A one-person, comedy spoken word show about videogames and the Bard… Three years ago, poetry slam winner Edward/Edalia Day set about rewriting Hamlet using only videogame quotes. 400 hours of playing later, they’ve come up with the wildest Shakespeare experience you’re ever likely to see.
What if you woke up and realised that your life was actually a computer game? Your Dad just died, your Uncle’s married your Mum and is hell-bent on world domination, while the person you have a crush on turns out to be a samurai sword-wielding superhero. Oh, and your Dad’s a singing ghost.
In Super Hamlet 64 – the show’s title, as any gamer will know, refers to Super Mario 64, one of the most popular games for late 1990s gaming console, the Nintendo 64 – singing ghosts, philosophical zombie shootouts and an epic boss battle between a Samurai sword-wielding Ophelia and a giant mechanical beast are just a handful of the surprising turns the show takes.
Edward/Edalia says, despite how surreal the play is, they’re keen to stay true to the themes of the original piece:
“Hamlet is about a boy struggling to cope with death. Videogames are a medium where you die a million times but never truly die.”
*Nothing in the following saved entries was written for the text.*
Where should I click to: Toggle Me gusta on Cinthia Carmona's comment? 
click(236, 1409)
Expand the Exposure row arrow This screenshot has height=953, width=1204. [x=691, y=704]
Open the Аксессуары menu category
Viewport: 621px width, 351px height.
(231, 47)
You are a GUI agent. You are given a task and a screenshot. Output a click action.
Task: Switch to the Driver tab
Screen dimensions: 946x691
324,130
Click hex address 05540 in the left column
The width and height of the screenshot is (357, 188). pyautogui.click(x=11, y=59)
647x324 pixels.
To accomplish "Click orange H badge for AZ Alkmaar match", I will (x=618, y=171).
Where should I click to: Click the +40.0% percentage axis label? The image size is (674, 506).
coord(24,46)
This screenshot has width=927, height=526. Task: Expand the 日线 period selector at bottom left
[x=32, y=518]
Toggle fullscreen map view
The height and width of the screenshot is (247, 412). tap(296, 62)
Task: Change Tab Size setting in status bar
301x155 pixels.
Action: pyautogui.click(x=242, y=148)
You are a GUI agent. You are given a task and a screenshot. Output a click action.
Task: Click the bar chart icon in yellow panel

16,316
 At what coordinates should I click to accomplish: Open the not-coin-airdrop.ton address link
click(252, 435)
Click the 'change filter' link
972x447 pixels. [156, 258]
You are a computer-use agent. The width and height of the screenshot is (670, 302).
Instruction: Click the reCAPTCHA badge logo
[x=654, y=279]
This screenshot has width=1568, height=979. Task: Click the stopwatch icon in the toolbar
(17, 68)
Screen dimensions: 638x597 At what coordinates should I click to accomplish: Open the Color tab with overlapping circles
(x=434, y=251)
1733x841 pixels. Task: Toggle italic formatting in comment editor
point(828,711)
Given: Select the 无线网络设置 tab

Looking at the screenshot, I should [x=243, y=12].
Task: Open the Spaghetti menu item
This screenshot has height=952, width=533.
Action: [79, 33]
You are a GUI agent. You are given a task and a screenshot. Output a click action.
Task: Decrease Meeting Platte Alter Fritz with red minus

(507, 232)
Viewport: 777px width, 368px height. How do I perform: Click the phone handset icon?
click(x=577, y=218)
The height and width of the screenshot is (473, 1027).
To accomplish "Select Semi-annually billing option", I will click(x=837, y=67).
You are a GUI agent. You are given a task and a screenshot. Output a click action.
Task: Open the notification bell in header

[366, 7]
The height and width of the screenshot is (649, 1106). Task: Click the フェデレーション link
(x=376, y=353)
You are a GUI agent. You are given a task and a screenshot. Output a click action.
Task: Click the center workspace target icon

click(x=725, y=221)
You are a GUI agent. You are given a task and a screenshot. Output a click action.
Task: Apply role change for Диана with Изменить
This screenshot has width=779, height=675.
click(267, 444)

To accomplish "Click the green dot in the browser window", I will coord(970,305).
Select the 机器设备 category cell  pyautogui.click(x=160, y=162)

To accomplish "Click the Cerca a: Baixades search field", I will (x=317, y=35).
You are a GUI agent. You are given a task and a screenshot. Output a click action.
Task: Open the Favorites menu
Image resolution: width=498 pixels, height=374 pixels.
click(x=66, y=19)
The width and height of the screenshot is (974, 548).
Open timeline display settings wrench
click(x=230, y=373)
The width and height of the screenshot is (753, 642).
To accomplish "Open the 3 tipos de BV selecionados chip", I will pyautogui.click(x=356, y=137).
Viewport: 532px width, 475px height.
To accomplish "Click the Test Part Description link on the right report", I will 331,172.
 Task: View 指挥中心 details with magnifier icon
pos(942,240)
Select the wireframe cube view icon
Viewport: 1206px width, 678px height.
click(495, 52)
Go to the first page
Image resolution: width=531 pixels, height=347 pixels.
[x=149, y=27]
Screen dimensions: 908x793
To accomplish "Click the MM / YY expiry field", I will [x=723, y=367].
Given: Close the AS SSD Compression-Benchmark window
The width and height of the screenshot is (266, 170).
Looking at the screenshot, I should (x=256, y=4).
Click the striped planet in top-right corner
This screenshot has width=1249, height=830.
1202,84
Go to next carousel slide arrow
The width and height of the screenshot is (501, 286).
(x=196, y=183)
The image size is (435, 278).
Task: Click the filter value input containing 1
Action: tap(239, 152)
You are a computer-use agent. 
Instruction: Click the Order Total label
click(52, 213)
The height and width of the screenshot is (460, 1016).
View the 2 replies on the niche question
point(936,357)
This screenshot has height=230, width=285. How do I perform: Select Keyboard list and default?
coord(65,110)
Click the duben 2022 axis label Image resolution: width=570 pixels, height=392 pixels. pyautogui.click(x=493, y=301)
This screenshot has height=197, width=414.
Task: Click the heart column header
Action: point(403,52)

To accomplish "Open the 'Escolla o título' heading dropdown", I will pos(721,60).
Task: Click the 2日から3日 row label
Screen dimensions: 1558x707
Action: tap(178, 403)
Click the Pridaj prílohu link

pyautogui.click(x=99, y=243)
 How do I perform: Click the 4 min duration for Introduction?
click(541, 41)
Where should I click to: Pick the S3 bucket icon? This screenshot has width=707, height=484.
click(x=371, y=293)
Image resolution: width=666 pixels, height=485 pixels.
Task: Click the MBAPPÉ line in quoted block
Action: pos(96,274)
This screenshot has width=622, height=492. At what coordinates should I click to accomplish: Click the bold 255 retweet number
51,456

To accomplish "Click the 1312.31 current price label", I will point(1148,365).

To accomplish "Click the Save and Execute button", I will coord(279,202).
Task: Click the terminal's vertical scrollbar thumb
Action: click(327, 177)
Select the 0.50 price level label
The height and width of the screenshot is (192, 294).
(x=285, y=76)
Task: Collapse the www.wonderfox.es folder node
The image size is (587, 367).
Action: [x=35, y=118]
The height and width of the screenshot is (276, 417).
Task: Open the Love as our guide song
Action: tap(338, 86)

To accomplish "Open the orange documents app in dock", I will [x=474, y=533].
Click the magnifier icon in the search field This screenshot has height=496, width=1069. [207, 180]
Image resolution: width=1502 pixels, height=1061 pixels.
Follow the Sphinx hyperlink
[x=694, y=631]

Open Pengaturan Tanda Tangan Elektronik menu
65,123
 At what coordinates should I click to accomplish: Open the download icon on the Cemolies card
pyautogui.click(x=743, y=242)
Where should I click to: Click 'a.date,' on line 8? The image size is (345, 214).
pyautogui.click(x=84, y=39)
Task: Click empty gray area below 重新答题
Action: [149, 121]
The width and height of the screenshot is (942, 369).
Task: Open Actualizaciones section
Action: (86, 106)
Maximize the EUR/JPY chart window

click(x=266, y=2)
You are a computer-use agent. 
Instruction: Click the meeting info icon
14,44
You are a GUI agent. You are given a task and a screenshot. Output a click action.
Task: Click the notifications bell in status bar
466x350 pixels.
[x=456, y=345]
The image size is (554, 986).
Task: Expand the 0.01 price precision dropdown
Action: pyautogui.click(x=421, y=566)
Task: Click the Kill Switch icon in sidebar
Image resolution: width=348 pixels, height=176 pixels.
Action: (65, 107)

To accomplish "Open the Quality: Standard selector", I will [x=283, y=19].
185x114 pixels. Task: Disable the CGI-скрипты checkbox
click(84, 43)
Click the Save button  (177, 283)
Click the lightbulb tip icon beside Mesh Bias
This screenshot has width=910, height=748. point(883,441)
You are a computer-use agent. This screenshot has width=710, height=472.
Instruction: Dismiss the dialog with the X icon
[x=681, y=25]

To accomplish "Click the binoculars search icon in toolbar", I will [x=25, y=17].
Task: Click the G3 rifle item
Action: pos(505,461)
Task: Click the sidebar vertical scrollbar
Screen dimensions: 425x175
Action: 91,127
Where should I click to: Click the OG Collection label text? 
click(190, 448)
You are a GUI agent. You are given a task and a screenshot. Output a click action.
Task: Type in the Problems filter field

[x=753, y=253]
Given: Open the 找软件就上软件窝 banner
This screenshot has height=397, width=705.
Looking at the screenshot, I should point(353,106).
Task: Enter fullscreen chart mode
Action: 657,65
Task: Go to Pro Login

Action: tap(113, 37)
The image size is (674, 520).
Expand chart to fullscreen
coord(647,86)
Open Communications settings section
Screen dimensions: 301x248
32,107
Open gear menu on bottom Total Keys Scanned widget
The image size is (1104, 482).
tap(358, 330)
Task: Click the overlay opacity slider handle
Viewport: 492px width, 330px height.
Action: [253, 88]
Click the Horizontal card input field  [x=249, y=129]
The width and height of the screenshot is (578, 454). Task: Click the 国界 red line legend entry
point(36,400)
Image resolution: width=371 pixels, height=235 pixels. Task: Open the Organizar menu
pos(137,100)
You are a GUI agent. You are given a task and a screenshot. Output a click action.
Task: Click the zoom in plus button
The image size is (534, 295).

This fast-paced retelling of Shakespeare’s most famous tragedy combines the classical text with modern poetry to dissect ideas about privilege, gender and mortality today. Full of retro animation and comedy songs, it also takes stylistic inspiration from films like Scott Pilgrim vs the World.
Super Hamlet 64 was nominated for best new writing, best production and best actor at the Buxton Fringe, and was picked as one of the top two spoken word recommendations at this year’s Camden Fringe by London Calling.
Show trailer
About Edward/Edalia Day
Edward/Edalia Day is a transgender/non-binary spoken word artist, animator and theatremaker based in Norwich. They trained in classical acting at the Academy of Live and Recorded Arts (ALRA) in London and in mime and physical theatre at the revered Ecole Jacques Lecoq in Paris. In their 13 years of freelance acting, they’ve performed in a wealth of Shakespeare productions with notable roles including Bottom, Malvolio, Hamlet, Prospero and King Lear.
Their first self-produced show, In the Surface of a Bubble (2014), used martial arts and masks to tell the story of where our dreams come from. This year they are also touring Too Pretty to Punch, a one-person show about transphobia and what it feels like living outside of all the boxes.
Day’s theatre is known for its stunning visuals, explosive movement and exhilarating video projection, with comedy and a child-like sense of play at the heart of everything he makes.